If you’re a woman with a congenital heart condition, we strongly encourage you to establish a primary OB/GYN provider and meet with a maternal-fetal medicine provider (high-risk OB/GYN) before considering pregnancy. You can also talk to certified genetic counselors and physicians with genetic specialization.

Your primary OB/GYN can discuss birth control and sexual function, including any side effects of medications, with you. If you do decide to become pregnant, your maternal-fetal medicine provider will work closely with your cardiologist before, during, and after pregnancy.

All ACHD providers have consulting privileges in the obstetrical units at the University of Utah and Intermountain Medical Center.
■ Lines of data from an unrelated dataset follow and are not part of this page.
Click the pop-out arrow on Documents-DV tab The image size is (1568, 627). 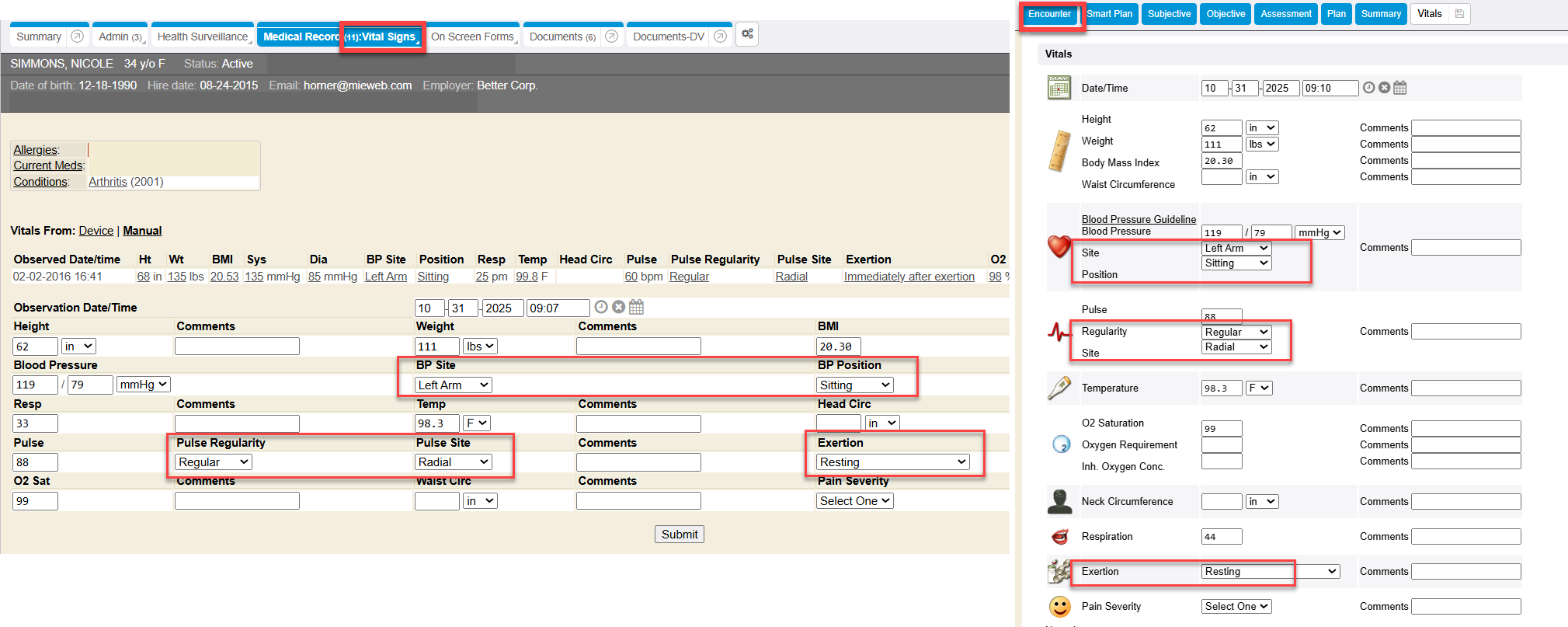click(x=720, y=37)
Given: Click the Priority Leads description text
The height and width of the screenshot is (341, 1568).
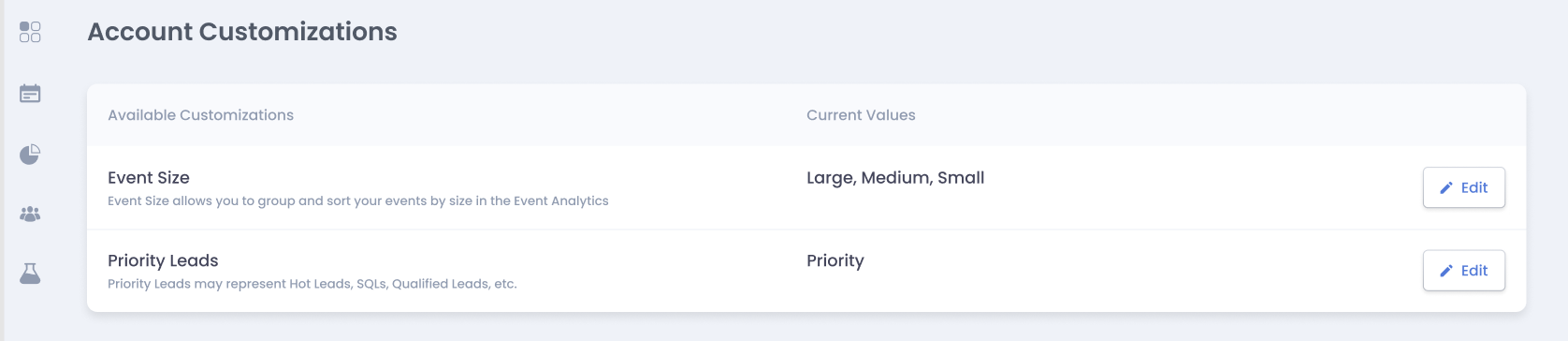Looking at the screenshot, I should coord(312,284).
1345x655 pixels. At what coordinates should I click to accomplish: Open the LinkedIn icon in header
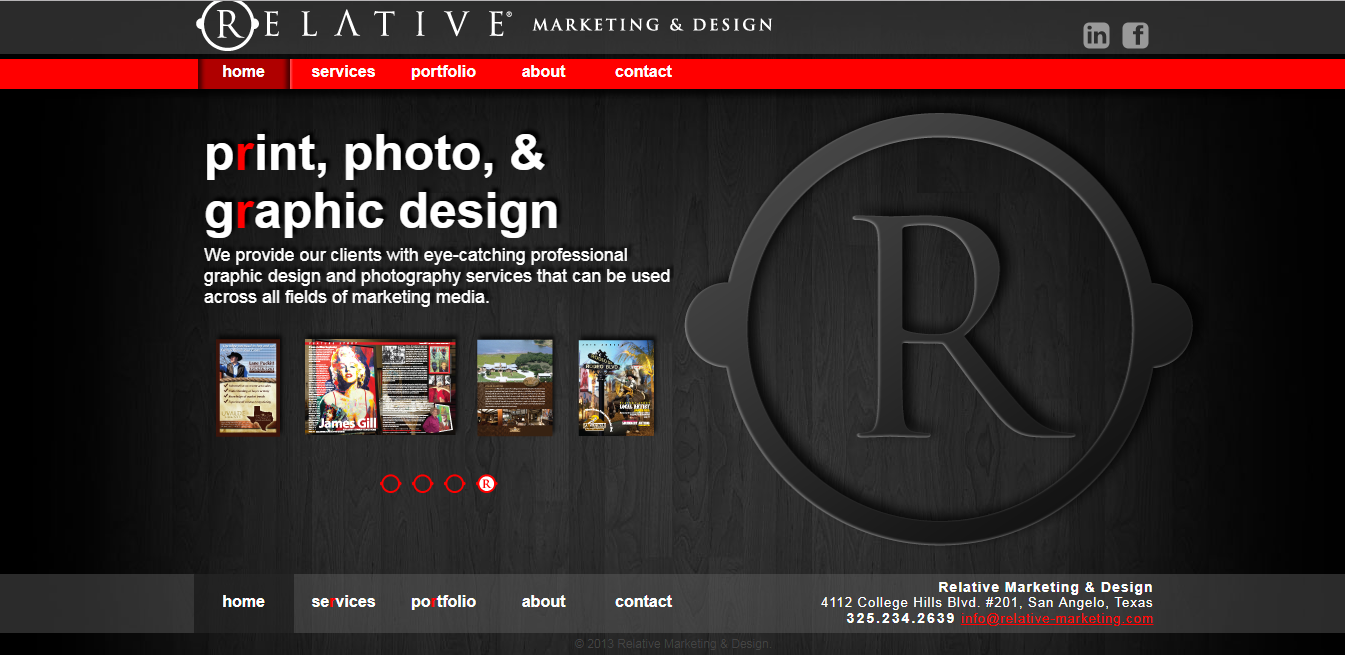[1096, 36]
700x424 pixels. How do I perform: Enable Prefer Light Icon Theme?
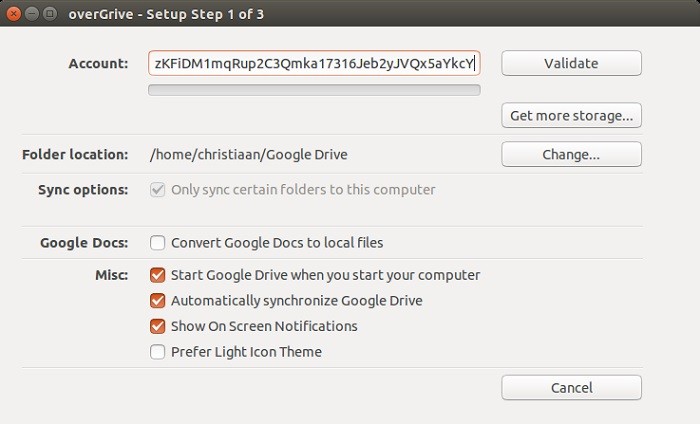157,352
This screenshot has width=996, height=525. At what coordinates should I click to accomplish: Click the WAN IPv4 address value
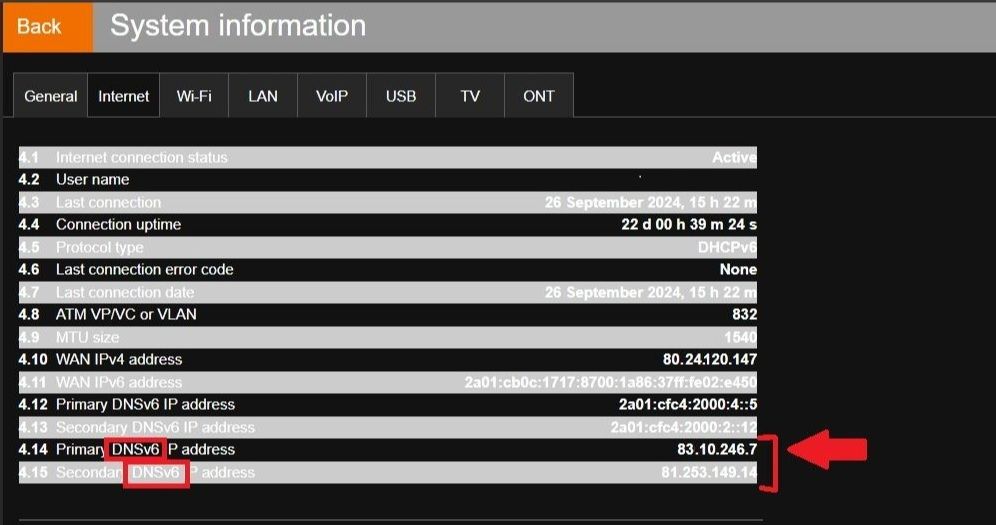(709, 359)
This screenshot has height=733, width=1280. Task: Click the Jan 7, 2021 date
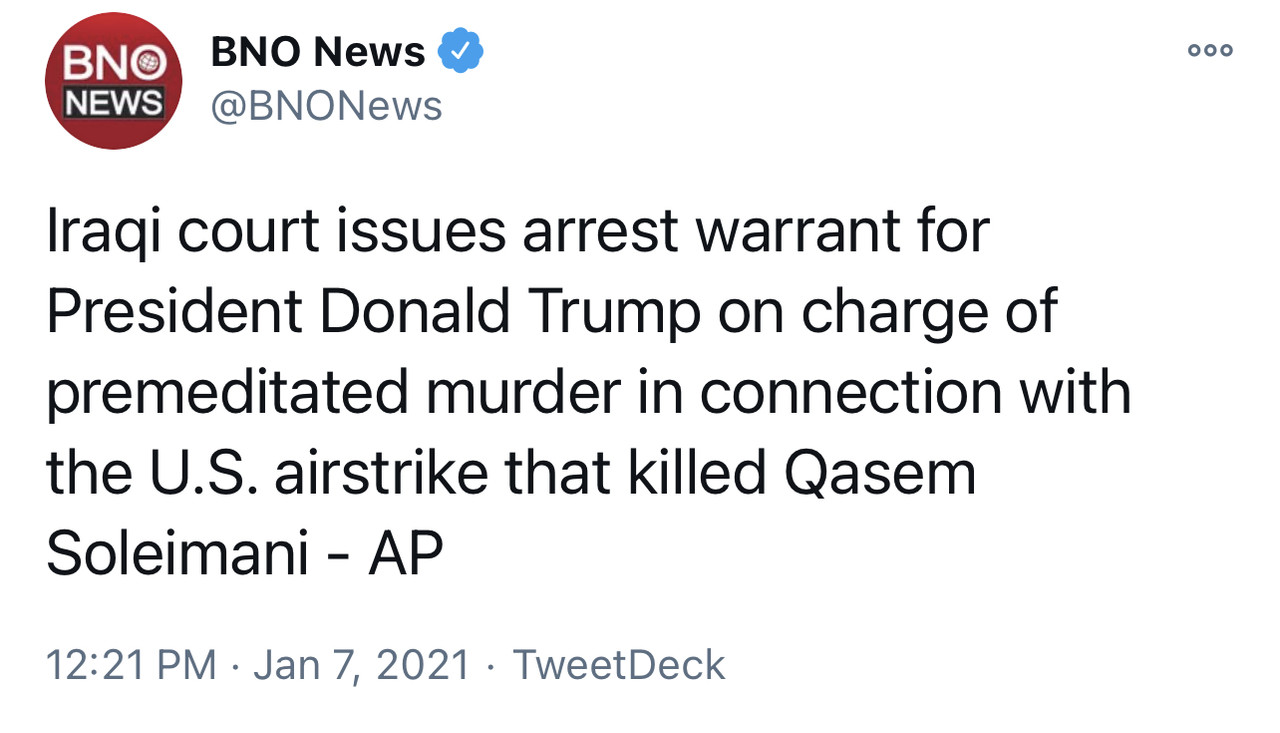click(361, 665)
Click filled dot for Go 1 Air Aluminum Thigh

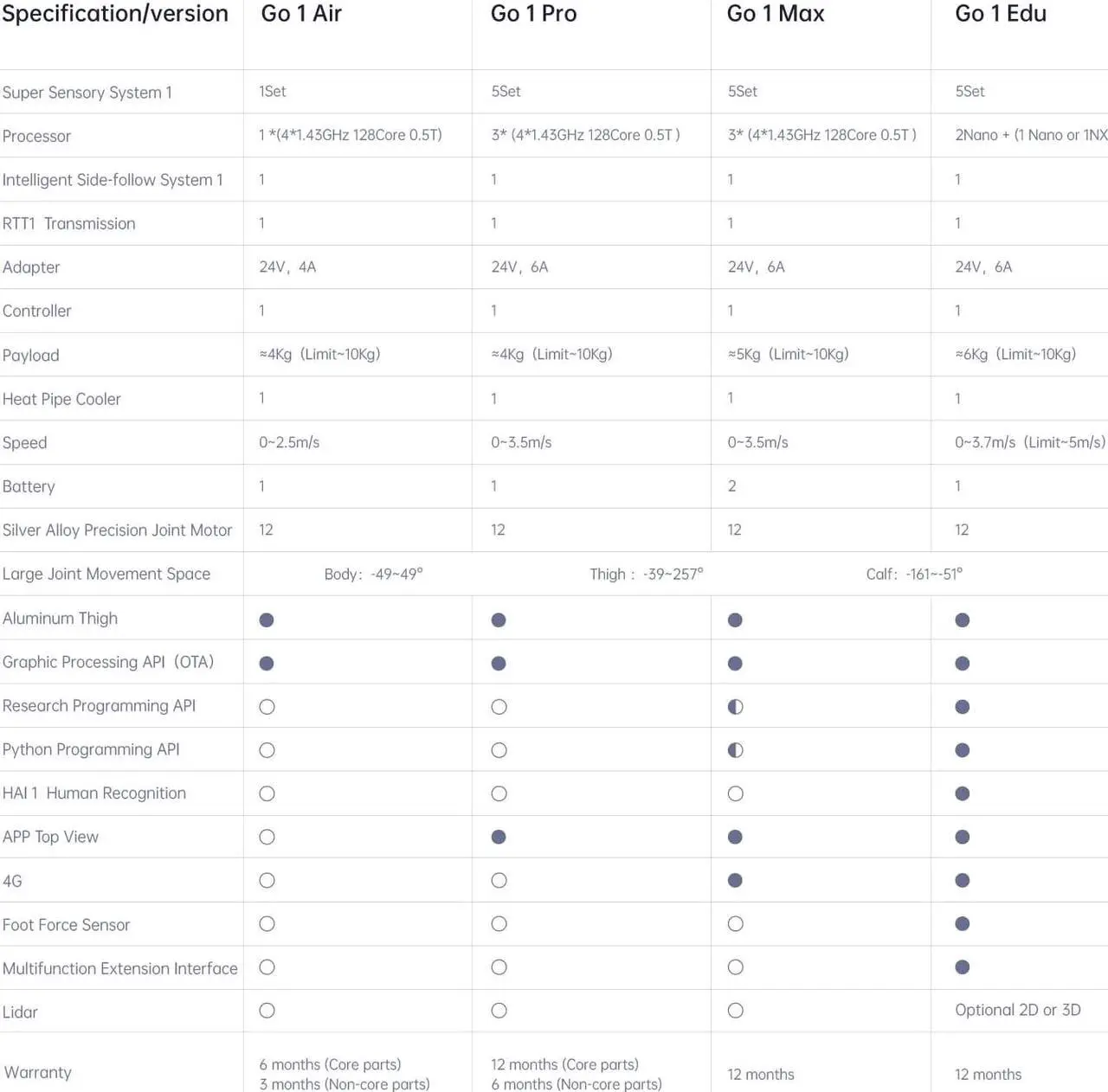tap(267, 620)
We offer transfer if you need additional services or ongoing required care during your pregnancy or delivery. 

  • Psychosocial Support

Being a cardiac patient can be hard psychologically and socially. That’s why we help connect our adult cardiac patients with mental health services if the need it. First, we use our social work team to provide an initial psychosocial and mental health assessment. Then the social worker will refer you for services based on need, location, and insurance coverage.

  • Pulmonary Hypertension

Our team works very closely with pulmonary hypertension (patients with high lung blood pressure) specialists through the pediatric and adult hospitals in Salt Lake City. A pulmonary hypertension specialist and your adult congenital cardiologist will help you manage your condition.